DESCRIPTION OF THE TASK
The output consists only of the lines from the one with "Instruction: Export data with the CSV button" through the end of the records, each printed exactly, and contains no pictures.

MATERIAL SHOWN
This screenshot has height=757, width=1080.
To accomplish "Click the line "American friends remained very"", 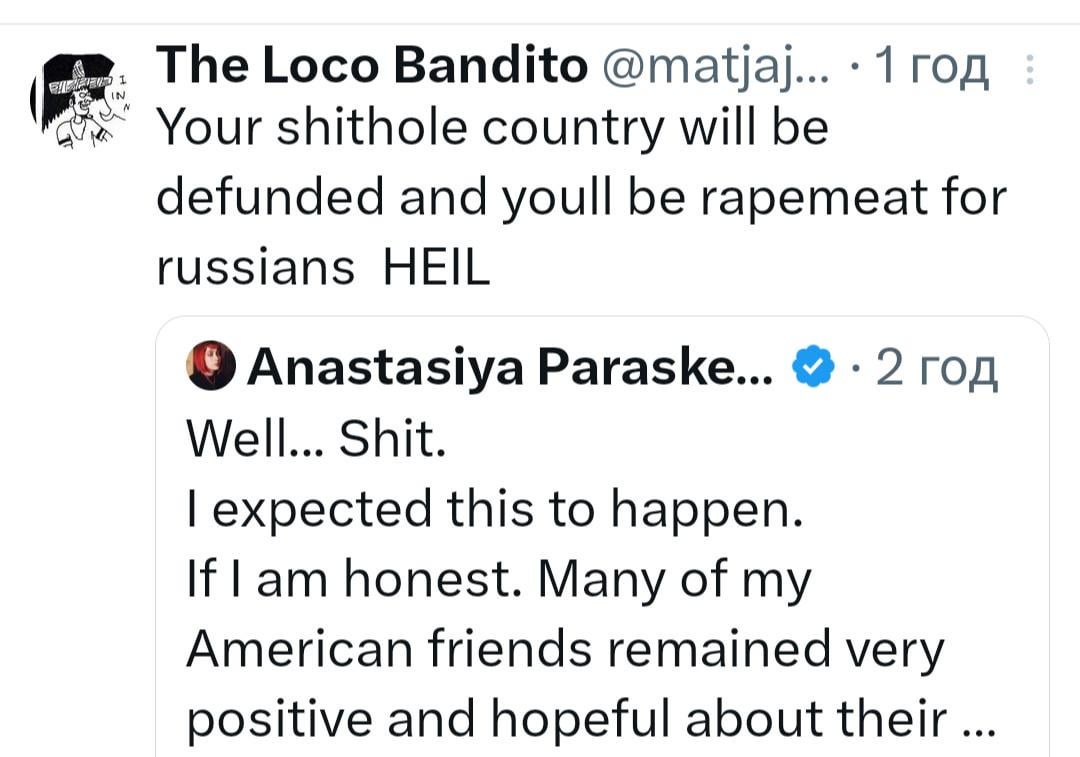I will tap(565, 650).
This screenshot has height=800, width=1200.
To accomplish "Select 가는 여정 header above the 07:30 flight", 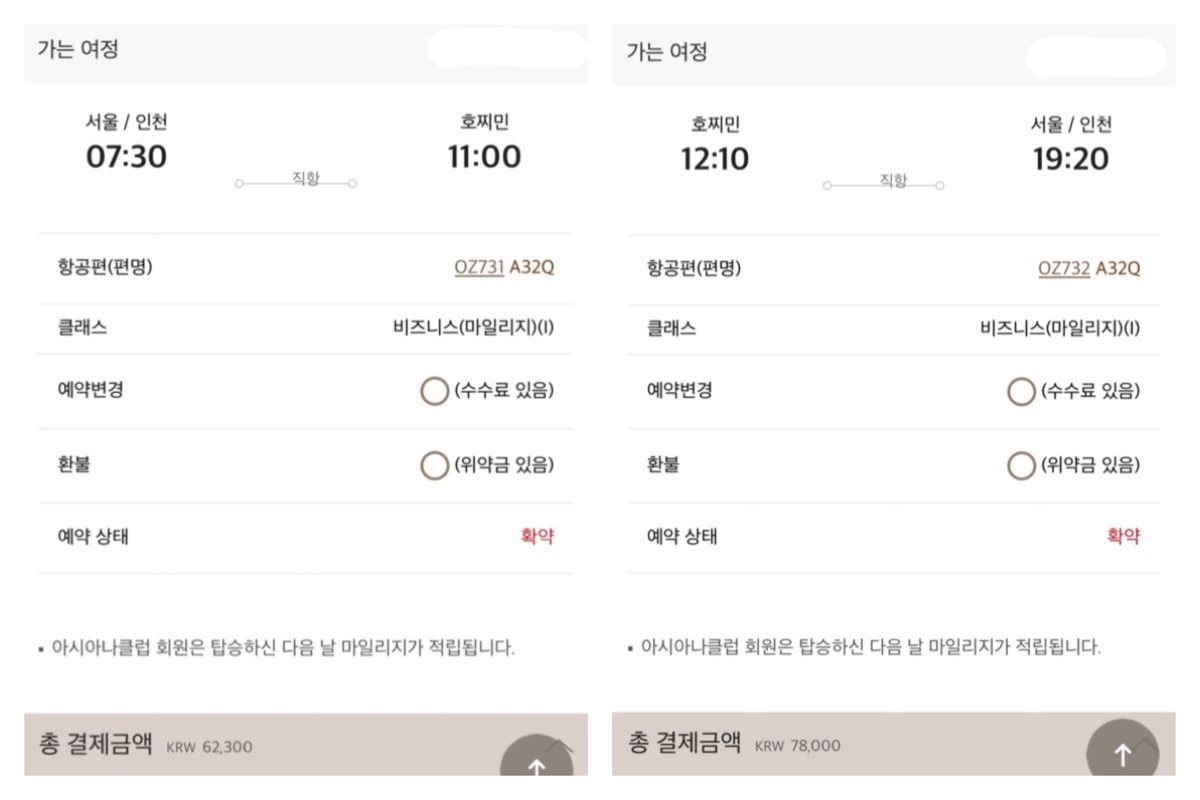I will (78, 49).
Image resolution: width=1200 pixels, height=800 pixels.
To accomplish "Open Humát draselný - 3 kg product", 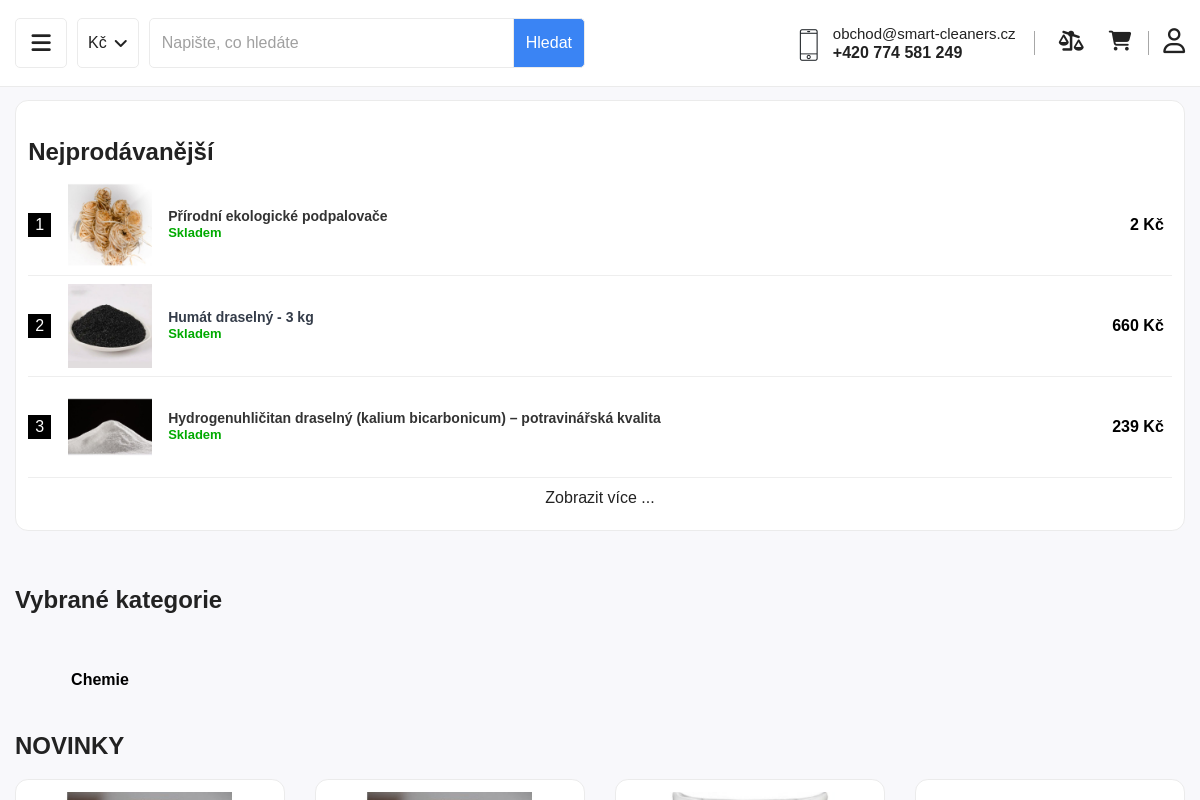I will tap(241, 317).
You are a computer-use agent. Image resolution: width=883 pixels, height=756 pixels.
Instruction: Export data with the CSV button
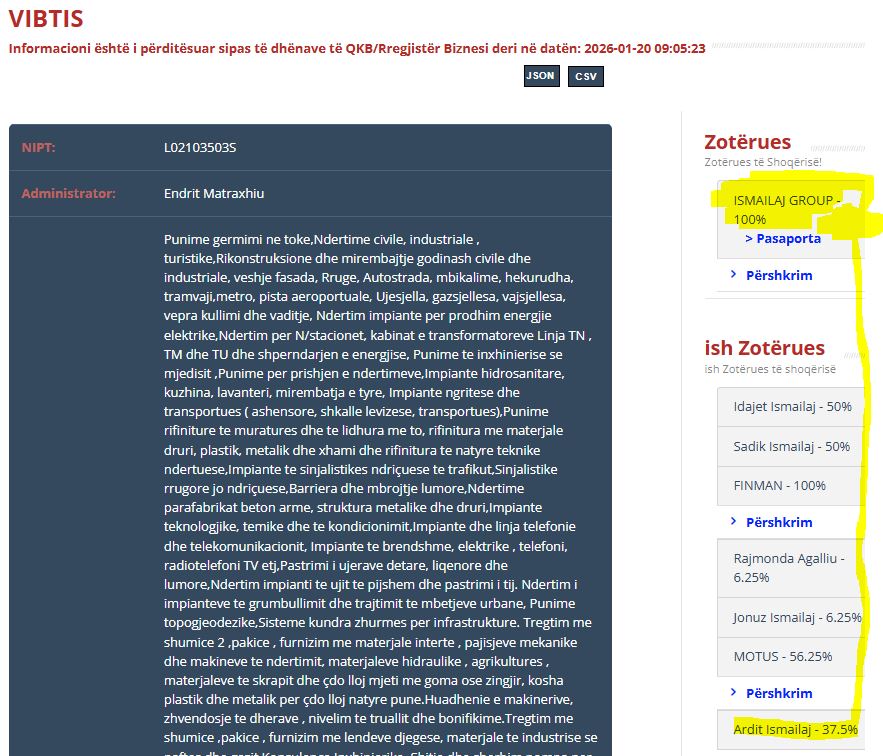pyautogui.click(x=585, y=77)
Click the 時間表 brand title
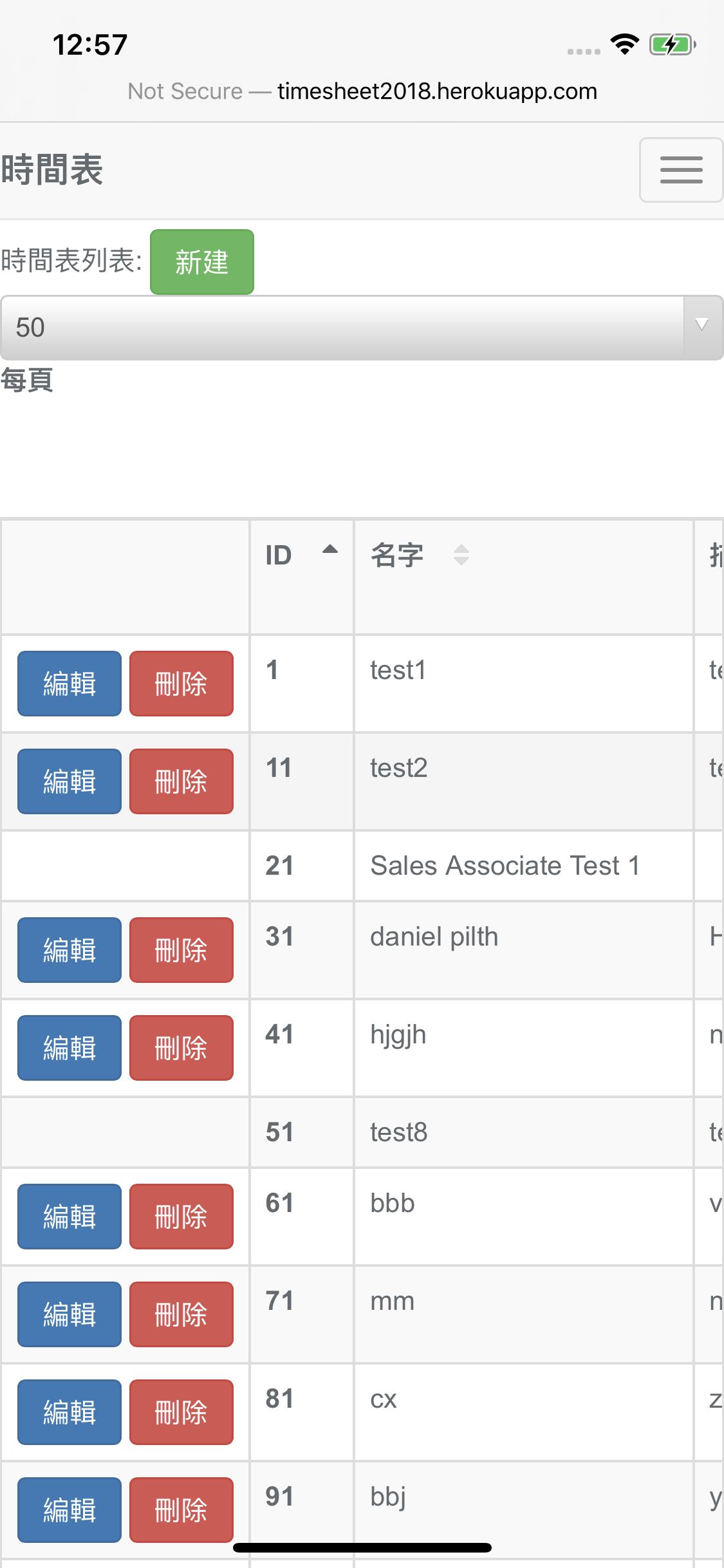 point(52,171)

RESULT OF THIS EXERCISE
Instruction: Export data with the CSV button
pyautogui.click(x=585, y=77)
Click the 時間表 brand title
 point(52,171)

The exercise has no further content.